German spy may have caused Captain Lovett's death
Name: Norman Lovett
Unit: 1st Light Horse Unit
Norman Lovett was well known in the Wellington area. His father Fred was the Maryvale Public School teacher and Norman had spent much of his life there. He had followed in his father's footsteps and was also a teacher in charge of the tiny Bearbung School near Gilgandra when he enlisted on 23 August 1914.
He was taken on strength of the 1st Light Horse Regiment and went overseas with the rank of Sergeant. He trained in Egypt and fought at Gallipoli, where he was slightly wounded in May 1915. Upon recovery he returned to Gallipoli and remained with the 1st until the evacuation. Back at Tel-el-Kebir he gained his commission and transferred to the infantry where he became a 2nd Lieutenant with the 53rd Battalion.
Upon the Battalion's arrival in France he was detached as one of the junior officers in charge of an Australian Contingent to take part in the Allied Military Review which took place in Paris on 14 July 1916.
The group photo shows Lt Lovett with some of the other officers who took part in the parade. Only 52 Australians marched in the parade, in a composite company alongside the Canadians, the Aussies proudly wearing their slouch hats and their cleanest uniforms. However, it was not on the parade ground that Norman Lovett distinguished himself.
It was only five days later during the Battle of Fromelles on 19 July 1916 that Norman Lovett earned his first gallantry decoration: Lt Lovett led his platoon of the 53rd Battalion during a charge on German trenches at Petillon. He was wounded during the charge but continued in command of his men through a night of very heavy fighting, taking command of the captured enemy position.
He returned to the Australian front line at daylight in order to have his wound dressed, but as a counter-attack by the Germans developed he disregarded his own wounds, organised a party of wounded men and stragglers to resist the attack and to cover the retirement of the remainder of his company and that of the adjoining company.

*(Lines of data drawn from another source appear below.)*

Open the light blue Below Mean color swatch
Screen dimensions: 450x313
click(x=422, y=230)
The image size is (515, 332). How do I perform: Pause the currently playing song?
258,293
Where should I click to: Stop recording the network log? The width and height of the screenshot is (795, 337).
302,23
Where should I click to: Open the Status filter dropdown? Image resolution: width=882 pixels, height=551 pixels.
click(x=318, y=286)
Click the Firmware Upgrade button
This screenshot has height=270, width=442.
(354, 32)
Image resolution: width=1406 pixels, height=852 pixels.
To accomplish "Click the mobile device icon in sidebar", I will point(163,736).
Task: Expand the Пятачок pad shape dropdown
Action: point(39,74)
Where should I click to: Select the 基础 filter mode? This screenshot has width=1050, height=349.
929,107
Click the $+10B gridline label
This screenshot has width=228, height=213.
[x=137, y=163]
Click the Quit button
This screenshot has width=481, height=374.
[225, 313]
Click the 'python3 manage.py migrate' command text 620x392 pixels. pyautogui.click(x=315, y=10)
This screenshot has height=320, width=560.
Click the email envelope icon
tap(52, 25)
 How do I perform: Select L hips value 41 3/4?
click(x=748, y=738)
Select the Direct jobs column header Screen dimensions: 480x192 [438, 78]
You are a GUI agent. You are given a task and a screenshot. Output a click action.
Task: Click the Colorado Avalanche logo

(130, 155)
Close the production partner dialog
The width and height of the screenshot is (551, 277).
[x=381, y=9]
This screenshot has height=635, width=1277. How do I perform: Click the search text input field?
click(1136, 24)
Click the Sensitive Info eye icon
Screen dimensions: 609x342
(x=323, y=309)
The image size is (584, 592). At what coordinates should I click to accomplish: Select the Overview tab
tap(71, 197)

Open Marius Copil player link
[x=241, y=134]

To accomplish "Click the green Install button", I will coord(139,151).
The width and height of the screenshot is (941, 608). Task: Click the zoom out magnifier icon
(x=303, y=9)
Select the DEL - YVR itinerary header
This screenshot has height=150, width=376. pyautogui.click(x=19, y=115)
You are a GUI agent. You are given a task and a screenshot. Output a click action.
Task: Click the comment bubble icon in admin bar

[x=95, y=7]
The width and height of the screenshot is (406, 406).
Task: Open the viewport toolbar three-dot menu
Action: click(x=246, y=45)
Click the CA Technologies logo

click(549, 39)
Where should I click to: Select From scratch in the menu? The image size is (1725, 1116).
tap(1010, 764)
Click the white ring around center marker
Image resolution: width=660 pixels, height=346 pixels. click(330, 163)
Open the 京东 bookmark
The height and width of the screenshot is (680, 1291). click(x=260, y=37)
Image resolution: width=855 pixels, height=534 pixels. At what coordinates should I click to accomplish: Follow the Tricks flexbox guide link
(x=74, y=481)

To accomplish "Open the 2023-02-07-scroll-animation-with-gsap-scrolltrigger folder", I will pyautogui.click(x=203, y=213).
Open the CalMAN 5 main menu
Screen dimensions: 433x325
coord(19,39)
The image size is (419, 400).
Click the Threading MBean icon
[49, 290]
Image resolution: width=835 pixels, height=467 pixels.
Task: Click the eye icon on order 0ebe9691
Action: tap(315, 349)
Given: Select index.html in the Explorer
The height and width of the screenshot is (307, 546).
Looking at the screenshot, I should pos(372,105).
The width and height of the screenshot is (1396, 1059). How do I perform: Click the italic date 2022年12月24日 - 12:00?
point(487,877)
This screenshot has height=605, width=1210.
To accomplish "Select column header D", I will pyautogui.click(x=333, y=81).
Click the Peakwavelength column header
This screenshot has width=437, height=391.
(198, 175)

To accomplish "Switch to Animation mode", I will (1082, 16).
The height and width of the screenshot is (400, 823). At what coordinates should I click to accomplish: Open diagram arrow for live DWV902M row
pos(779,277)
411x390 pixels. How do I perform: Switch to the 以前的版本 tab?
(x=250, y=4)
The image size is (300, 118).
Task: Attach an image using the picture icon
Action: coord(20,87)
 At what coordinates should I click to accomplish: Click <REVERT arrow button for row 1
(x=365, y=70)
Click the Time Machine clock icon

Lt Lovett, unaided, took charge of and fired a Lewis Gun, the crew of which had been killed. He showed a great example of coolness and courage throughout. For his gallantry he was recommended for and later awarded the Military Cross.
Once again Lt Lovett was in the thick of the action in February 1917. This time, while on detachment to the 13th Battalion on the night of 4/5 February he was participating in an attack by that unit. After the position had been captured, the enemy counter-attacked.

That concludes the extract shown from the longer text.